### Action item
Present the following entries again, word for word and in full.

Collected data entries:
_ _ _ _

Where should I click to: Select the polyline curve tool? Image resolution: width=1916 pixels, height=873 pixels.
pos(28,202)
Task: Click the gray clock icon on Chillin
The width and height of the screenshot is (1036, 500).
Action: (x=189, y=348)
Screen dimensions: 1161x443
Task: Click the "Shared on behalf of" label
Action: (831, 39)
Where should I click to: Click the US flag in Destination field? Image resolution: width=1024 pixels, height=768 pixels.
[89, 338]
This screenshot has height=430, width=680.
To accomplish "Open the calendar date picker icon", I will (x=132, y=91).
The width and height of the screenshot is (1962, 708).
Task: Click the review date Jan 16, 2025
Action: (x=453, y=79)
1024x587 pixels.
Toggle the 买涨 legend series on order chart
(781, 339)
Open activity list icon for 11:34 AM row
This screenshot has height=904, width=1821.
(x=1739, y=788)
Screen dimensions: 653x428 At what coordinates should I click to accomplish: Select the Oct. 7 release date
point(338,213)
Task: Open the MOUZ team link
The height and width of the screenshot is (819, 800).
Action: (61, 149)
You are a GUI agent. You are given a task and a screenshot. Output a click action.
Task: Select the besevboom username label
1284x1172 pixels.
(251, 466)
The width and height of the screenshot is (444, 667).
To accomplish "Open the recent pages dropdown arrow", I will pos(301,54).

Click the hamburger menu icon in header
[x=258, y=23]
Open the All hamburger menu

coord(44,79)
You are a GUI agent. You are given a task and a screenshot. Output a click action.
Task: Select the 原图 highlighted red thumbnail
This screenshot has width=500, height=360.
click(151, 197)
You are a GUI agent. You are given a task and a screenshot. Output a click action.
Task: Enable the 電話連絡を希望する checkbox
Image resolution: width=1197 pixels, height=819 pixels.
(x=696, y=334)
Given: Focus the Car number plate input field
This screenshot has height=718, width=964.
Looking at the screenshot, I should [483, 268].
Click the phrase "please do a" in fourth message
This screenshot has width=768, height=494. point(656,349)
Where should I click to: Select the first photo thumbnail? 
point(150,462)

_ _ _ _

### Output for this task
Where should I click to: Select the polyline curve tool? Image resolution: width=1916 pixels, height=873 pixels.
pos(28,202)
Task: Click the gray clock icon on Chillin
The width and height of the screenshot is (1036, 500).
Action: (x=189, y=348)
Screen dimensions: 1161x443
Task: Click the "Shared on behalf of" label
Action: (831, 39)
Where should I click to: Click the US flag in Destination field? Image resolution: width=1024 pixels, height=768 pixels.
[89, 338]
This screenshot has height=430, width=680.
To accomplish "Open the calendar date picker icon", I will (x=132, y=91).
The width and height of the screenshot is (1962, 708).
Task: Click the review date Jan 16, 2025
Action: (x=453, y=79)
1024x587 pixels.
Toggle the 买涨 legend series on order chart
(781, 339)
Open activity list icon for 11:34 AM row
This screenshot has height=904, width=1821.
(x=1739, y=788)
Screen dimensions: 653x428 At what coordinates should I click to accomplish: Select the Oct. 7 release date
point(338,213)
Task: Open the MOUZ team link
The height and width of the screenshot is (819, 800).
Action: (61, 149)
You are a GUI agent. You are given a task and a screenshot. Output a click action.
Task: Select the besevboom username label
1284x1172 pixels.
(251, 466)
The width and height of the screenshot is (444, 667).
To accomplish "Open the recent pages dropdown arrow", I will pos(301,54).

Click the hamburger menu icon in header
[x=258, y=23]
Open the All hamburger menu

coord(44,79)
You are a GUI agent. You are given a task and a screenshot. Output a click action.
Task: Select the 原图 highlighted red thumbnail
This screenshot has width=500, height=360.
click(151, 197)
You are a GUI agent. You are given a task and a screenshot. Output a click action.
Task: Enable the 電話連絡を希望する checkbox
Image resolution: width=1197 pixels, height=819 pixels.
(x=696, y=334)
Given: Focus the Car number plate input field
This screenshot has height=718, width=964.
Looking at the screenshot, I should [483, 268].
Click the phrase "please do a" in fourth message
This screenshot has width=768, height=494. point(656,349)
Where should I click to: Select the first photo thumbnail? 
point(150,462)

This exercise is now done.